WHAT IS EXPECTED — Write out the lines of the records from the one containing "4769 (335, 773)" to the very last, keeping each exactly as it is.

DATA —
-=-=-

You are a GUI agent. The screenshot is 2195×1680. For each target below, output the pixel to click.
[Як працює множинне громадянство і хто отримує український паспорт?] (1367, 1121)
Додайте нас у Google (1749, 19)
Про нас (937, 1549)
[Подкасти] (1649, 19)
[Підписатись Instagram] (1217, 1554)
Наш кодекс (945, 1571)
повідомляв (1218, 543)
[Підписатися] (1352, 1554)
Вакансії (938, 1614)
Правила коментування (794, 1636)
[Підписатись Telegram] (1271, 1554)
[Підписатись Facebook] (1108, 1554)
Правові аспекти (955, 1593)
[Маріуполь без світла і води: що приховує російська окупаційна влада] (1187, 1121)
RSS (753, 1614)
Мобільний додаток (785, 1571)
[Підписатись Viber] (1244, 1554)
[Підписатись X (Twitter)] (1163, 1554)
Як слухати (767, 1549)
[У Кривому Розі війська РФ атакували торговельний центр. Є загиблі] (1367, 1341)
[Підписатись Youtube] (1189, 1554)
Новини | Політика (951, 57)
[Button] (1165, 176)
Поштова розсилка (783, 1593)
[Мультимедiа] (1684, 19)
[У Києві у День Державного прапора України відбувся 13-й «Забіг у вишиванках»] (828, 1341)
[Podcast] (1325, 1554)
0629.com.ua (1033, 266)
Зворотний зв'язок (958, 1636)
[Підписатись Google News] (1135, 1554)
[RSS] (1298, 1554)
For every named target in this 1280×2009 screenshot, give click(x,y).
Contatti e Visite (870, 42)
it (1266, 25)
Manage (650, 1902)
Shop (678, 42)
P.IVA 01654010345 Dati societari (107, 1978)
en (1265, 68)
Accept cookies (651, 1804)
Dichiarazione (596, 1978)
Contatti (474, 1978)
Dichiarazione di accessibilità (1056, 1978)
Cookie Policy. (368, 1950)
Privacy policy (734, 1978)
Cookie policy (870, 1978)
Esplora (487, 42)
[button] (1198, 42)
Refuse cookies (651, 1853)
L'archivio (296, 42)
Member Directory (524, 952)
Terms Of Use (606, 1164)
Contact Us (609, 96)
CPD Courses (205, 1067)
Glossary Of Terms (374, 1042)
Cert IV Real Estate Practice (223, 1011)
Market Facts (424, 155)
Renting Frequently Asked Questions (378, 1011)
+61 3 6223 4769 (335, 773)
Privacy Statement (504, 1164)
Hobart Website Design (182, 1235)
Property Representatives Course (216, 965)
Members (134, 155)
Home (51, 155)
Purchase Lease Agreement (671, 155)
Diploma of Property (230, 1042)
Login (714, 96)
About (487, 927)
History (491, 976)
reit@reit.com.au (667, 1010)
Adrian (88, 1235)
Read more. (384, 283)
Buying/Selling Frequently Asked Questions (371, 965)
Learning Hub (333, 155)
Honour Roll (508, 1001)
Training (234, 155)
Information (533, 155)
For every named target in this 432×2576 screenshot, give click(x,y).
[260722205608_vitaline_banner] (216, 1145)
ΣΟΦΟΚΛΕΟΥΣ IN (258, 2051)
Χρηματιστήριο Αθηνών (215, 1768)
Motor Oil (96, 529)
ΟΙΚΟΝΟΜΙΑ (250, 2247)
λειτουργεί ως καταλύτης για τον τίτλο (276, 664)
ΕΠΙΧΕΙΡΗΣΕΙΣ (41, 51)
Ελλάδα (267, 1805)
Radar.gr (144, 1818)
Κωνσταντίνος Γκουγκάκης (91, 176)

-=-=-

WRITTEN REPLY —
+61 3 6223 4769 (335, 773)
Privacy Statement (504, 1164)
Hobart Website Design (182, 1235)
Property Representatives Course (216, 965)
Members (134, 155)
Home (51, 155)
Purchase Lease Agreement (671, 155)
Diploma of Property (230, 1042)
Login (714, 96)
About (487, 927)
History (491, 976)
reit@reit.com.au (667, 1010)
Adrian (88, 1235)
Read more. (384, 283)
Buying/Selling Frequently Asked Questions (371, 965)
Learning Hub (333, 155)
Honour Roll (508, 1001)
Training (234, 155)
Information (533, 155)
For every named target in this 432×2576 screenshot, give click(x,y).
[260722205608_vitaline_banner] (216, 1145)
ΣΟΦΟΚΛΕΟΥΣ IN (258, 2051)
Χρηματιστήριο Αθηνών (215, 1768)
Motor Oil (96, 529)
ΟΙΚΟΝΟΜΙΑ (250, 2247)
λειτουργεί ως καταλύτης για τον τίτλο (276, 664)
ΕΠΙΧΕΙΡΗΣΕΙΣ (41, 51)
Ελλάδα (267, 1805)
Radar.gr (144, 1818)
Κωνσταντίνος Γκουγκάκης (91, 176)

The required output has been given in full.